The quality of raw FASTQ reads was assessed using FastQC and then mapped to human reference genome GRCh38, using BWA (51,52). The reference genome refers to the b38 version with decoy sequences for human GRCh38 provided in the genome analysis toolkit (GATK) resource bundle (53). The mutations were called following GATK best practice pipeline. The candidate mutations were be filtered for high confident somatic mutations and annotated for functional changes using ANNOVAR (54). At least N=3 samples/group were analyzed for WES.

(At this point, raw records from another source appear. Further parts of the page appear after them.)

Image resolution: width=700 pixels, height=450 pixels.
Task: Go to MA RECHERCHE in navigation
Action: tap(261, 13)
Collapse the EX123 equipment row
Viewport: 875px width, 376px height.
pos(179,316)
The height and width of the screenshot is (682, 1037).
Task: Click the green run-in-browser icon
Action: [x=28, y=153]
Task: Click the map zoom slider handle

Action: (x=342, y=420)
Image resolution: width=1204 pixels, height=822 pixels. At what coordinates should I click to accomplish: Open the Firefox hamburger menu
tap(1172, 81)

Cell Survival Assay data analysis

The percentage of viable cells was determined by the ratio of absorbance of treatment and control groups: ODT/ODC x 100%. Univariate analysis was performed to evaluate the distribution of data for each treatment group. To determine whether SRB % was different between treatment groups, two methods were used: 1) ANOVA was performed to compare the variance between treatment groups for all samples within each cell line, and 2) Tukey’s multiple comparisons test was performed for pairwise differences between treatment groups. P<0.05 was considered statistically significant; all tests were two-sided. Analyses were performed using SAS 9.3 (SAS Institute Inc., Cary, NC). Values represent the mean of three independent experiments. Each assay was performed N ≥ 3 times with at least 3 replicates each time.

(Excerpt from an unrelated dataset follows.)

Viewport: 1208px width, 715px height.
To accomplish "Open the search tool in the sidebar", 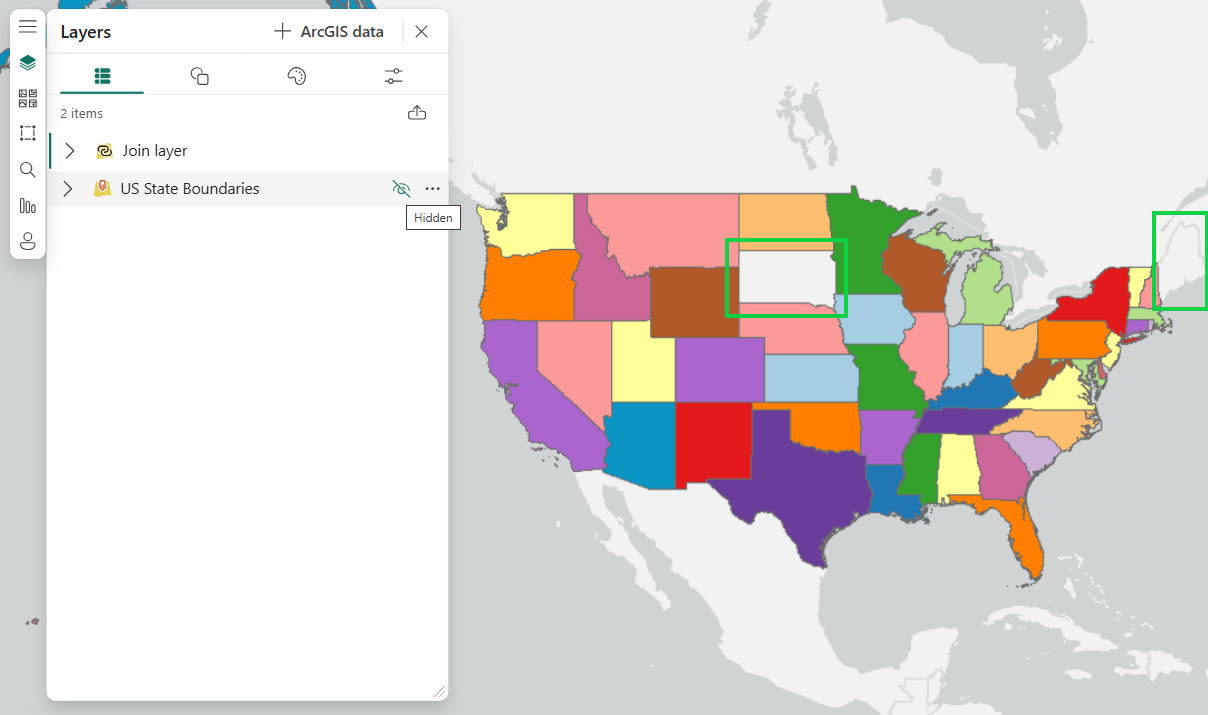I will [27, 169].
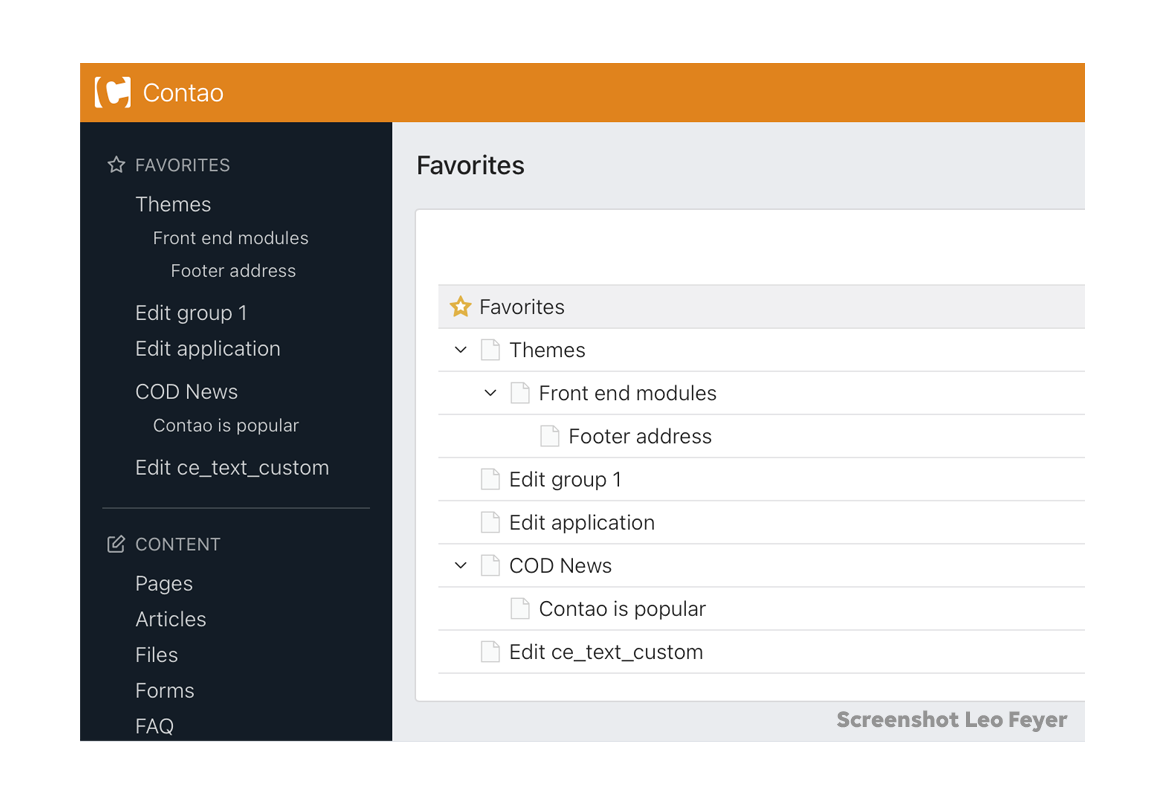Open Footer address from sidebar favorites

233,270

Data Availability Statement

All data generated or analyzed during this study are included in this published article. The source data underlying most graphs and charts used in this manuscript will be provided as Excel files in source Data 1. All uncropped and unedited western blot images used in this manuscript will be provided as supplementary information in Supplementary Figures. Request for any source data or materials that are not provided should be made to the corresponding author.

Acknowledgements

We acknowledge MD Anderson animal facility for providing a dedicated housing room for mice study; MD Anderson RPPA core lab for RPPA experiments; MD Anderson NSCLC PDXNet core; MD Anderson Department of Scientific Publication, BCM Mass Spectrometry core, and Dr. Yonathan Lissanu for his suggestions in lab meetings.

This work was supported in part by the National Institutes of Health/National Cancer Institute through The University of Texas MD Anderson Cancer Center’s Cancer Center Support Grant (CCSG) CA-016672 - Lung Program and Shared Core Facilities (J.A. Roth); Specialized Program of Research Excellence (SPORE) Grant CA-070907 (J. A. Roth); PDX development and trial grant U54CA-224065 (J. A. Roth); U54 program grant on Acquired Resistance, ARTNet U54CA224081 (J.A. Roth); Lung Cancer Moon Shot Program (J.A. Roth), The University of Texas MD Anderson Cancer Center, sponsored research agreement from Genprex, Inc.